Framework Guide¶
The framework guide explains how Krisis is organized as a clinical evaluation framework: what data it accepts, how suites turn data into tasks, how models are called, what metrics mean, and how results should be reported.
Current scope
Krisis v0.1 has one implemented clinical domain: Chronic Kidney Disease (CKD). Diabetes and hypertension are listed as planned domains, but they are not implemented yet.

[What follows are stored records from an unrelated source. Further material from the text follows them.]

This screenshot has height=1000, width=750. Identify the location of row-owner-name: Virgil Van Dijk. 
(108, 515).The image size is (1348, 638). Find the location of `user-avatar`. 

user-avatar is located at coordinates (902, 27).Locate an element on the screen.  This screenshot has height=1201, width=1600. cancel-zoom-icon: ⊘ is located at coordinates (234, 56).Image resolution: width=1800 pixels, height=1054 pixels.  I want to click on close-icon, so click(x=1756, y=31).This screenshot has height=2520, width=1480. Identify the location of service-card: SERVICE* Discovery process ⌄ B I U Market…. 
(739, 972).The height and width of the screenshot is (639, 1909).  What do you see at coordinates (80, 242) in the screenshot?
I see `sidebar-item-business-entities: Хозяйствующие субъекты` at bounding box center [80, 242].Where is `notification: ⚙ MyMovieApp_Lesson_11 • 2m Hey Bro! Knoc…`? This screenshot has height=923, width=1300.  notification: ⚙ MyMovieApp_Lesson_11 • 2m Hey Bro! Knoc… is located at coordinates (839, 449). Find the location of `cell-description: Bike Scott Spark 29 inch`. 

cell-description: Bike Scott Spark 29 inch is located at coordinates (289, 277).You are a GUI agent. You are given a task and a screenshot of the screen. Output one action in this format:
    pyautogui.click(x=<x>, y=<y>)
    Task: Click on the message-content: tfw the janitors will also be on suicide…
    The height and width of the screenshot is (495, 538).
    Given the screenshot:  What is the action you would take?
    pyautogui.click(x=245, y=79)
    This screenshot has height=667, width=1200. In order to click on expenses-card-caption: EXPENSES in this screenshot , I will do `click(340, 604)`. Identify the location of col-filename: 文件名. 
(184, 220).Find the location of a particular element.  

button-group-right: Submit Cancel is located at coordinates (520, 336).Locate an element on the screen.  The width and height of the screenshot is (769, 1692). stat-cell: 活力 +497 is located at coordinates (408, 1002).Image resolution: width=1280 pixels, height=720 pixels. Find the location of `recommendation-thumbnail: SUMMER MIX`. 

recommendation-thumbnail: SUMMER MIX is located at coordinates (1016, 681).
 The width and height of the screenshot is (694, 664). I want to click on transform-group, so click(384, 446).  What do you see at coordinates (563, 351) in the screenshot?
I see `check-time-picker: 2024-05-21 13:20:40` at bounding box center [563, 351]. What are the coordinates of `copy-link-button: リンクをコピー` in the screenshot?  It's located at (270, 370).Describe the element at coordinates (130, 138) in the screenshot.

Code examples are CKD-first
Most example snippets use CKDSuite because it is the only suite available
in v0.1. Treat those snippets as examples of the Krisis framework pattern,
not as proof that every clinical domain is already implemented.
What To Read First¶
| Page | Use it when you want to understand |
|---|---|
| Datasets | supported source data, dataset policy, and why Krisis does not bundle clinical CSV files |
| Suites | how raw rows become benchmark-ready PatientRecord objects |
| Metrics | how correctness, abstention, deferral, and calibration are scored |
| Model Backends | how OpenAI, Anthropic, Grok, and Gemini are plugged into the same interface |
| Outputs | text reports, full JSON, metrics-only JSON, and plotting fields |
| Research Status | what Krisis v0.1 does and does not claim |
Framework Shape¶
flowchart TD
A["Dataset"] --> B["Suite"]
B --> C["PatientRecord objects"]
C --> D["Benchmark"]
D --> E["Model backend"]
E --> F["Evaluation results"]
F --> G["Metrics and reports"]
Krisis separates these pieces deliberately:
- datasets define the source and scope of clinical data
- suites define task labels, preprocessing, and benchmark metadata
- backends define how LLM providers are called
- metrics define how answers, abstentions, confidence, and deferrals are scored
- reports define how results are inspected, exported, and compared
That separation is what lets the same CKD task run against multiple frontier LLM providers while producing a standard result object.
Recommended Path¶
For a first full run:
- Read the CKD dataset card.
- Read the CKD suite guide.
- Choose a backend from Model Backends.
- Run a benchmark with conservative batching.
- Use Outputs to export metrics-only JSON for comparison plots.
- Interpret results using the caveats in Research Status.